GIVEN DATA »
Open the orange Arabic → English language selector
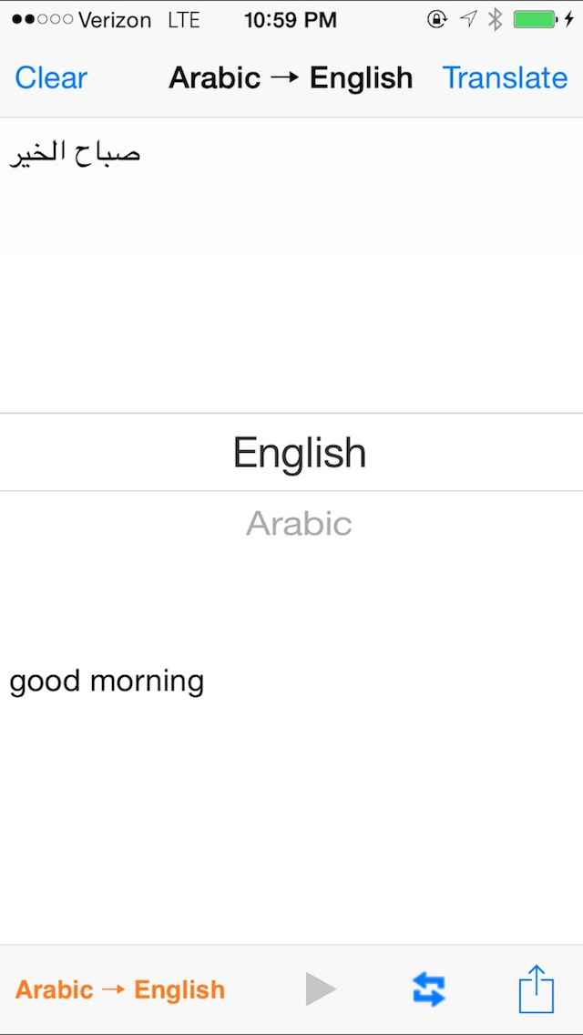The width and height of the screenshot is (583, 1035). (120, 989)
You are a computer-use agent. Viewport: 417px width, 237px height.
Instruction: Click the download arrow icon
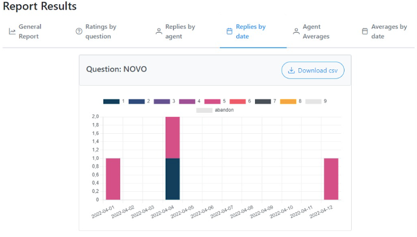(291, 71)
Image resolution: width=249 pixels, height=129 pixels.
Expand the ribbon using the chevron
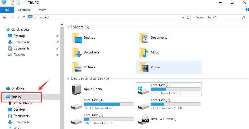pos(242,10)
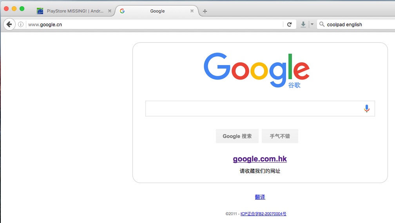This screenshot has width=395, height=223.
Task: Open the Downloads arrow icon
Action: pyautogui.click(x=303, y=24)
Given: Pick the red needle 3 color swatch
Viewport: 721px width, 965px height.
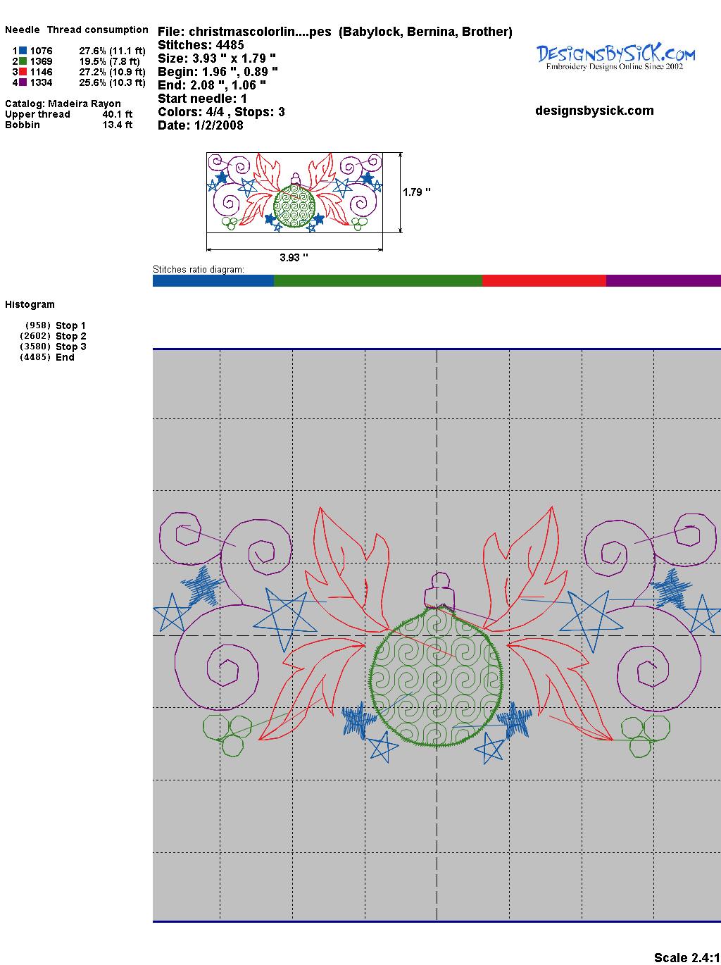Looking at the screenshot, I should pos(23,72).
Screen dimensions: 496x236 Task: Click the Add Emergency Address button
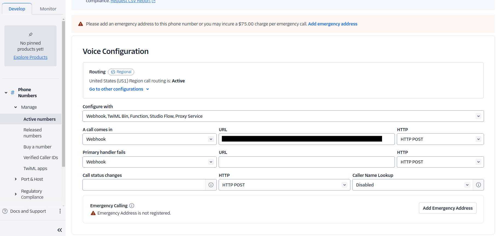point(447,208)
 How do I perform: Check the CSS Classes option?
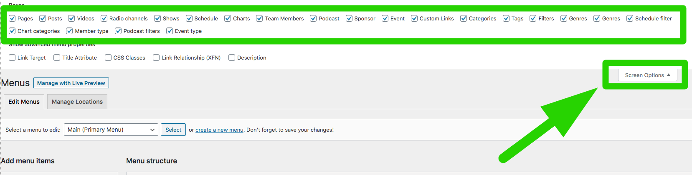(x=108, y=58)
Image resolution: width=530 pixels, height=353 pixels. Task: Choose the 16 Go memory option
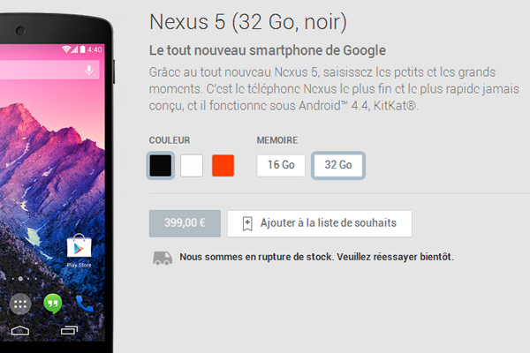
==
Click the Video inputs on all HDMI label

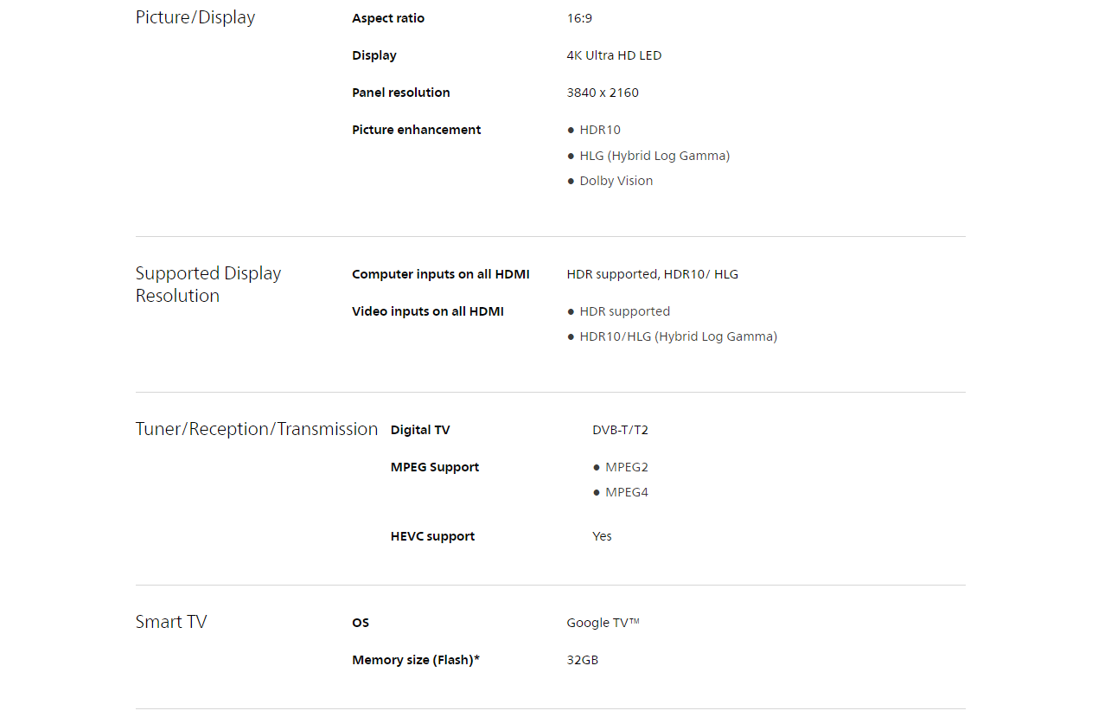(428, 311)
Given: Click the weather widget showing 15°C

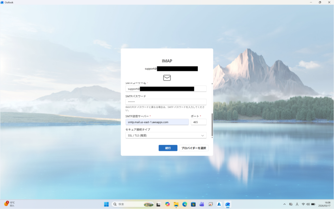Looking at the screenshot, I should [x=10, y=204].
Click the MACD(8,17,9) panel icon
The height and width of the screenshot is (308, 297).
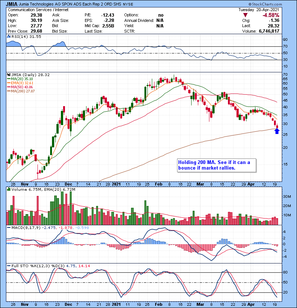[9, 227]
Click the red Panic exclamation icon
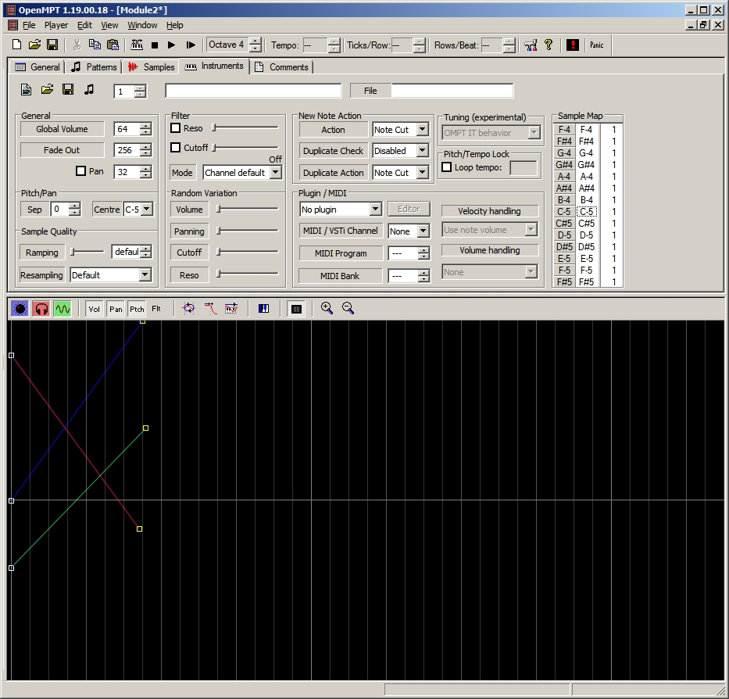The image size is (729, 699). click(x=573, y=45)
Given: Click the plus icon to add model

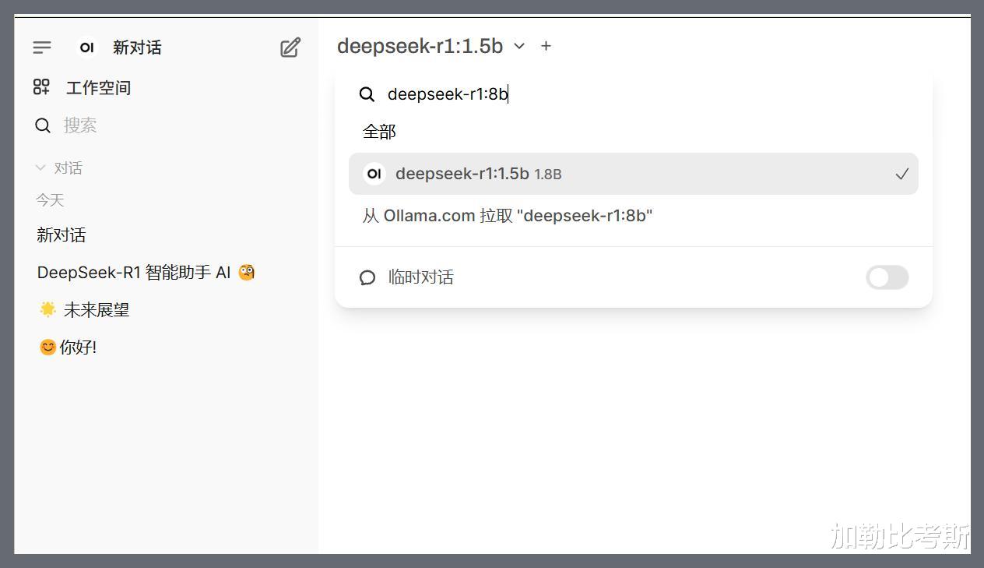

WHAT THE EXERCISE ASKS » Of the lines above, quote exactly those from the one with "The height and" through the one with "Given: Click the plus icon to add model", ends included; pictures stay out.

SOLVED EXERCISE »
The height and width of the screenshot is (308, 297).
[9, 227]
Click the red Panic exclamation icon
The image size is (729, 699). click(x=573, y=45)
Given: Click the plus icon to add model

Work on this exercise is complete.